A sea of Scholar prisoners now crowds the yard, but the Warden’s form pokes out above them. A small group of Scholar children, Tas among them, attack the old man. He lashes out with his scim to keep them at bay, but he’s loosened his hold on Laia, and she thrashes in an attempt to break free.
“Warden!” I bellow. He turns at my voice, and Laia kicks her heel straight back into his shin while biting the flesh of his arm. The Warden jerks up his scim, and one of the Scholar children slips close and bashes his knee with a heavy skillet. The Warden roars, and Laia tumbles away from him, reaching for the dagger at her waist.
But it’s not there. It gleams now in Tas’s hands. His small face twists with rage as he lunges for the Warden. His friends swarm all over the old man, biting, clawing, bringing him down, taking their revenge on the monster who has abused them since the day they were born.
Tas plunges the dagger into the Warden’s throat, flinching from the geyser of blood that erupts. The other children scurry away, surrounding Laia, who pulls Tas to her chest. I am beside them moments later.
“Elias,” Tas whispers. He cannot take his eyes off the Warden. “I—”
“You slew a demon, Tas of the north.” I kneel beside him. “I am proud to fight by your side. Get the other children out. We’re not free yet.” I look up at the gate, where the guards now battle a horde of crazed prisoners. “Meet us at the boats.”
“Darin!” Laia looks at me. “Where—”
“By the pens,” I say. “I can’t wait until he wakes up and I can give him hell. I’ve had to drag him all around this bleeding prison.”
The drums thud frenziedly, and over the chaos, I can just barely hear the answering drums of a distant garrison. “Even if we escape onto the boats,” Laia says as we race for the pens, “we’ll have to get out before we reach the Forest of Dusk. And the Martials will be waiting, won’t they?”
“They will,” I say. “But I have a plan.” Well, not exactly a plan. More like a hunch—and a possibly delusional hope that I can use my new occupation to do something quite mad. It’s a gamble that will depend on the Waiting Place and Shaeva and my power of persuasion.
With Darin slung over my shoulder, we head for Kauf’s entry gate, inundated with prisoners. The crowd is rabid— there are too many people fighting to get out, and too many Martials fighting to keep us in.
I hear a metallic groaning. “Elias!” Laia points at the portcullis. Slowly, ponderously, it begins to drop. The sound gives new heart to the Martials beating back the prisoners, and Laia and I are driven farther from the gate.

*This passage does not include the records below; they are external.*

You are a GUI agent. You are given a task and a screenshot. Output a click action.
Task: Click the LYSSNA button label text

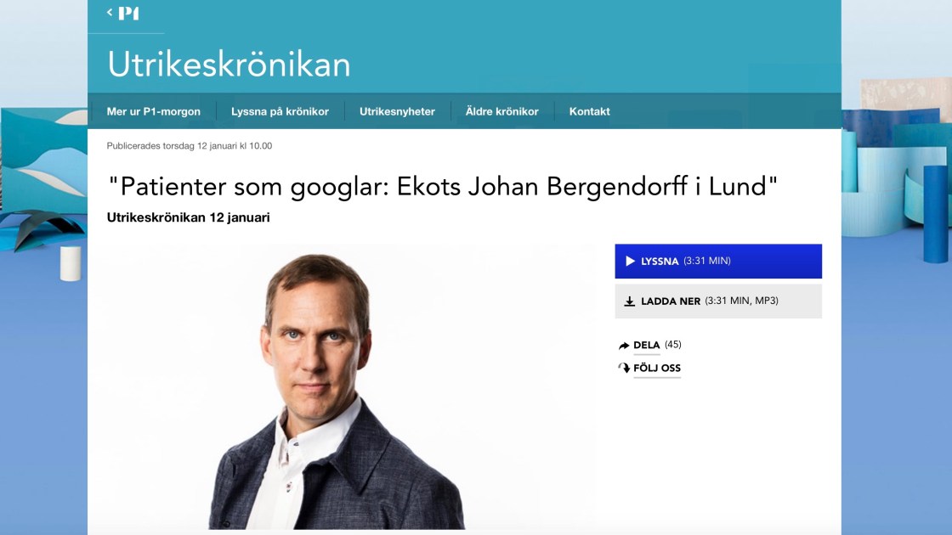tap(660, 262)
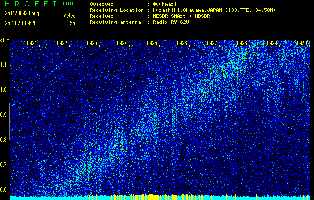The height and width of the screenshot is (200, 314).
Task: Click the @yuhmari observer name
Action: coord(166,4)
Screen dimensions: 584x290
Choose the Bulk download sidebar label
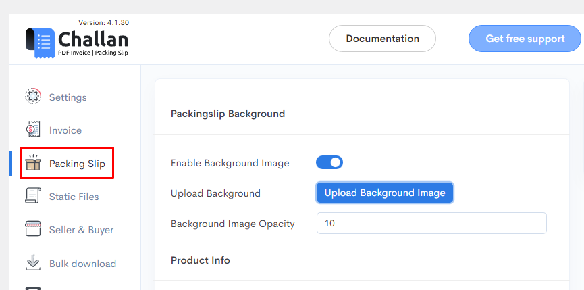click(82, 264)
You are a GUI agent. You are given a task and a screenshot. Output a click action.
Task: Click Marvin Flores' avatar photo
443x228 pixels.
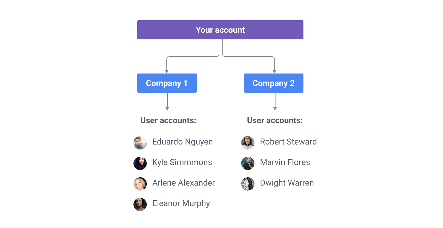pos(248,163)
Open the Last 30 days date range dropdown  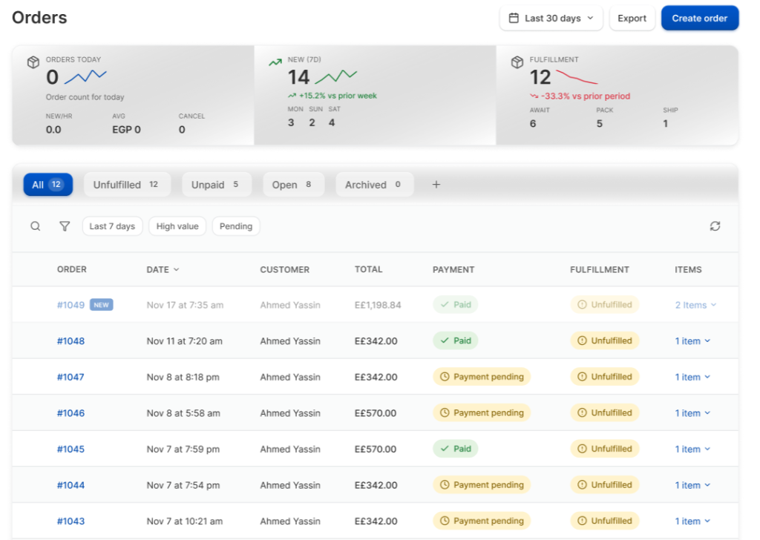tap(551, 18)
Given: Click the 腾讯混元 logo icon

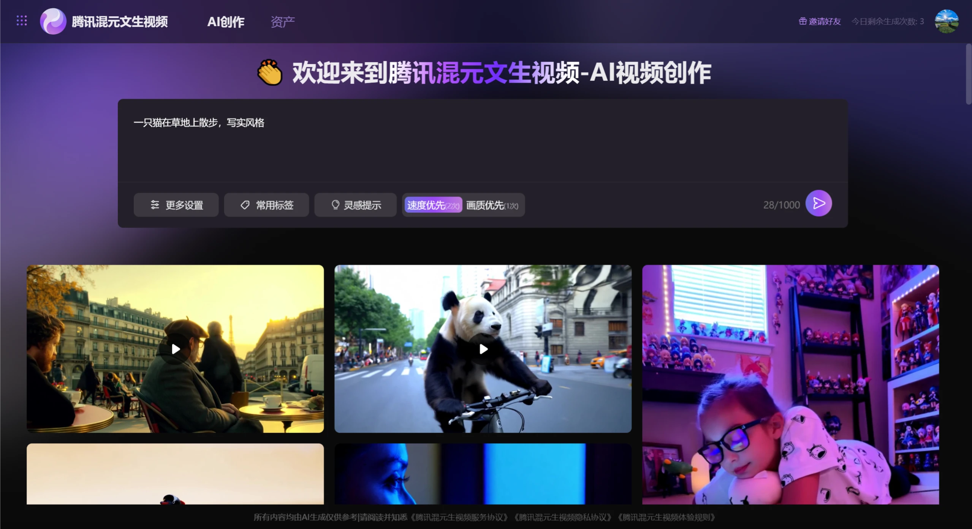Looking at the screenshot, I should [x=53, y=21].
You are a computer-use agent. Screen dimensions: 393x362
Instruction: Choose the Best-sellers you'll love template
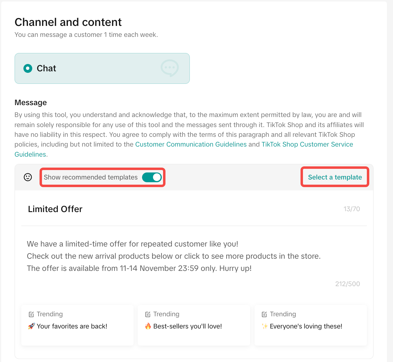pos(194,325)
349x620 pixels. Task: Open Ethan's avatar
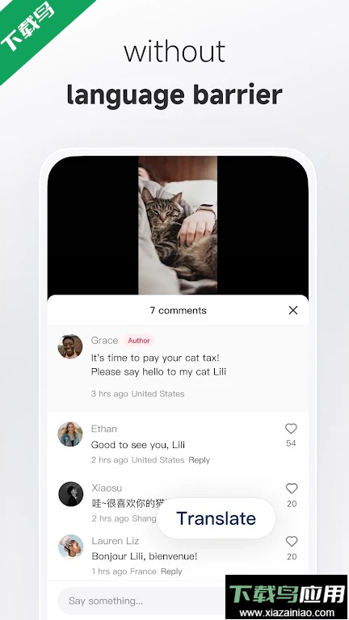point(70,434)
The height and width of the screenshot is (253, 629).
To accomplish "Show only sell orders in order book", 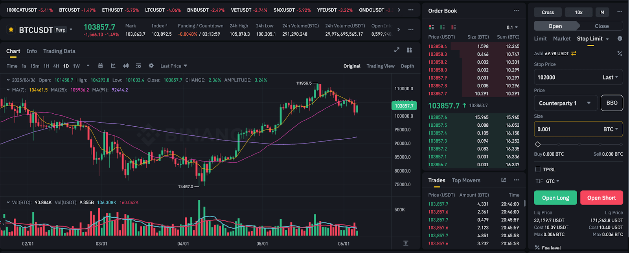I will coord(454,27).
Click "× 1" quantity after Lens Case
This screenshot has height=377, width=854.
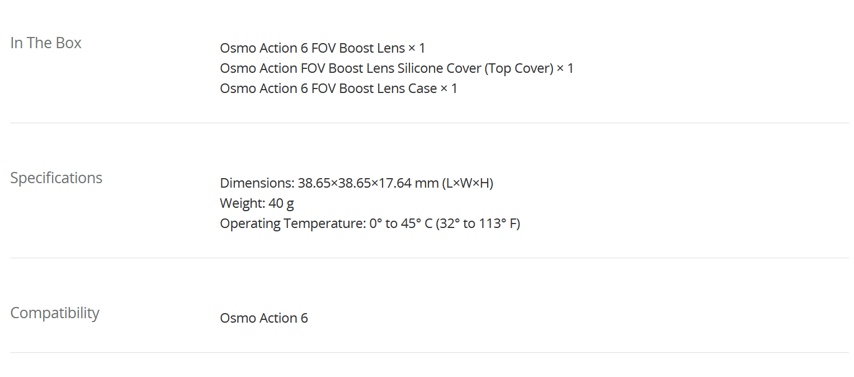449,89
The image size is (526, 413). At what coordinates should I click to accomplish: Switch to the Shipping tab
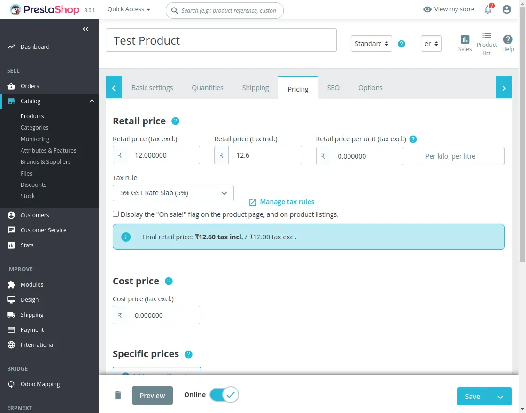point(255,88)
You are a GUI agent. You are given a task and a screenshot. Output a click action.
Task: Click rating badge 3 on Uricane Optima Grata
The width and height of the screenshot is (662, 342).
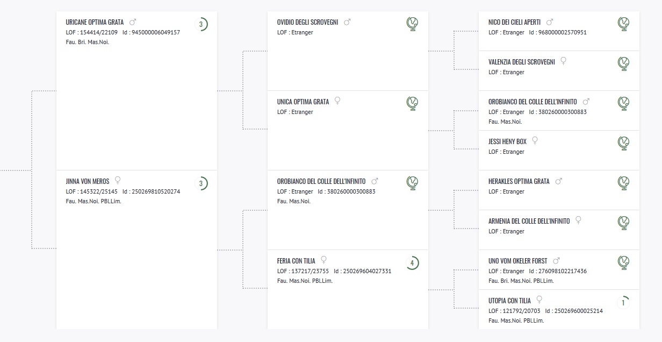click(201, 24)
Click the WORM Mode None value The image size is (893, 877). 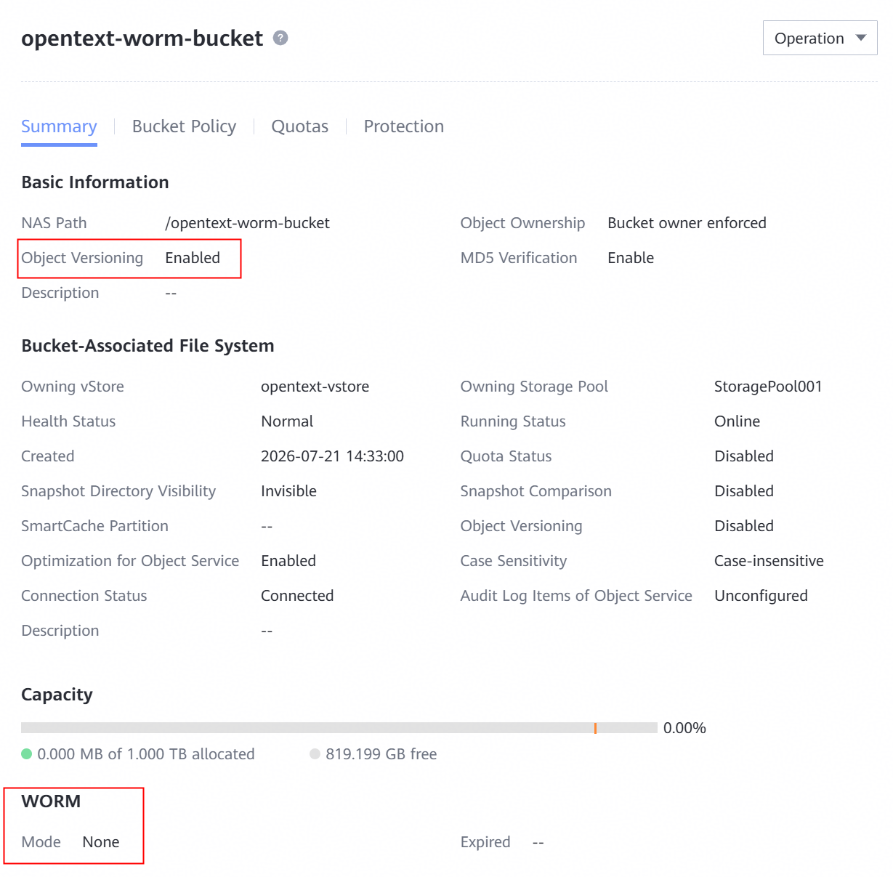(x=101, y=842)
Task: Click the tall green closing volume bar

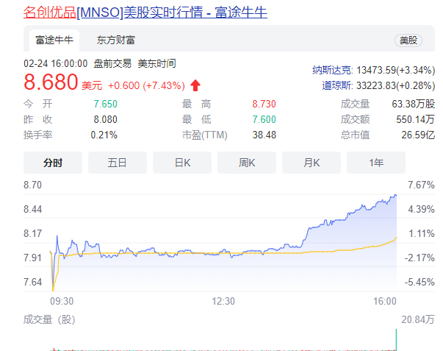Action: click(x=396, y=340)
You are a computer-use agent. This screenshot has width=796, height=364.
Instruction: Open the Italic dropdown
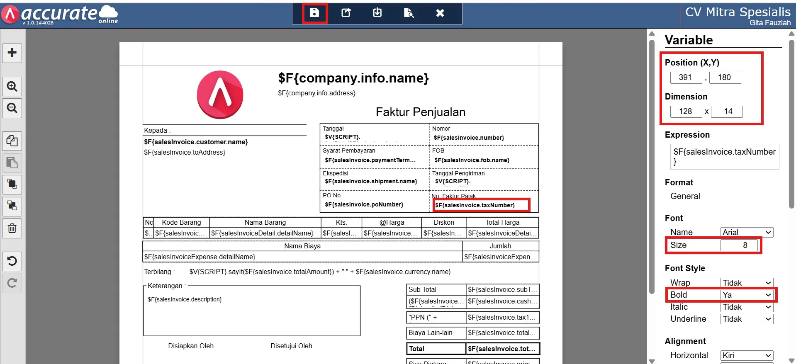747,307
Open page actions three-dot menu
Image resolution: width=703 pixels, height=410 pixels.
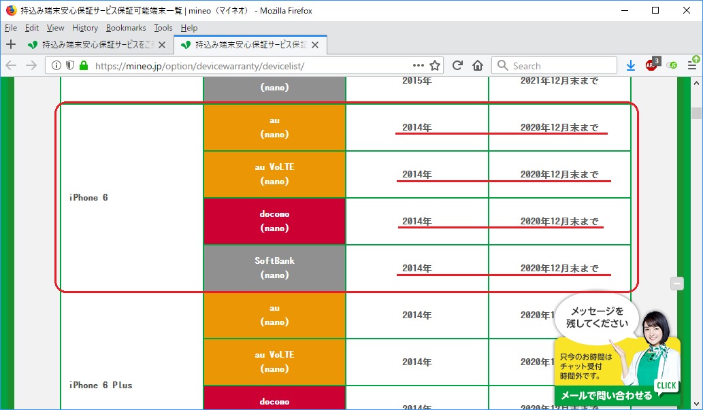[x=418, y=65]
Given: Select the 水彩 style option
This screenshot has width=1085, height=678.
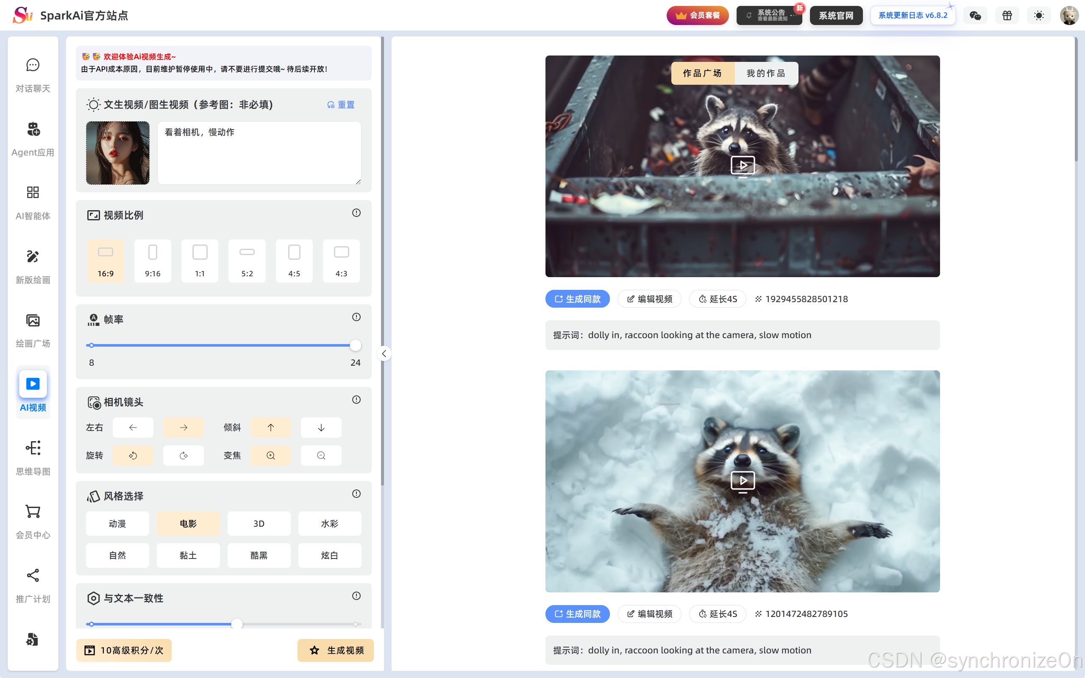Looking at the screenshot, I should (330, 523).
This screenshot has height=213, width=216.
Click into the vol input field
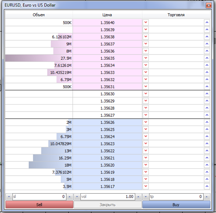108,197
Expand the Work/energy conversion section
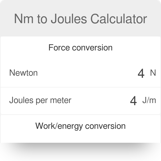 point(81,126)
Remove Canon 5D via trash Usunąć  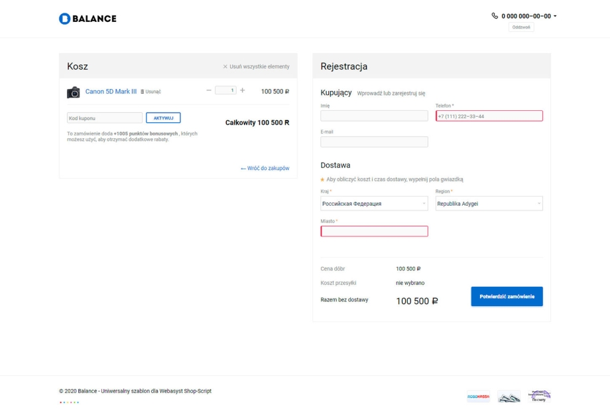[x=153, y=92]
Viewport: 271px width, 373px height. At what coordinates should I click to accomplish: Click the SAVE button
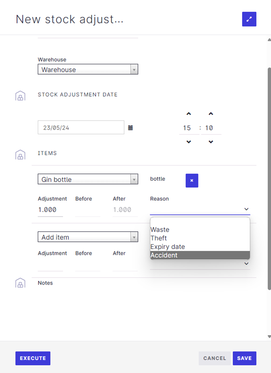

“Torches, Laia!” I shout. She snatches two off a nearby wall, and we wield them like scims. Those around us instinctively cringe from the fire, allowing us to force a path through.
The portcullis drops another few feet, almost at eye level now. Laia grabs my arm. “One push,” she shouts. “Together—now!”
We lock arms, lower the torches, and ram our way through the crowd. I shove her beneath the portcullis ahead of me, but she resists and whips around, forcing me to come with her.
And then we are beneath, through, running past the soldiers battling prisoners, making straight for the boathouse, where I see two barges already a quarter mile down the river and two more launching from the docks, Scholars hanging off the sides.
“She did it!” Laia shouts. “Afya did it!”
“Bowmen!” A line of soldiers appears atop Kauf’s wall. “Run!”
A hail of arrows rains down around us, and half the Scholars racing for the boathouse with us go down. Almost there. Almost.
“Elias! Laia!” I spot Afya’s red-black braids at the boathouse door. She waves us into the structure, her eyes on the bowmen. Her face is slashed, her hands covered in blood, but she quickly leads us to a small canoe.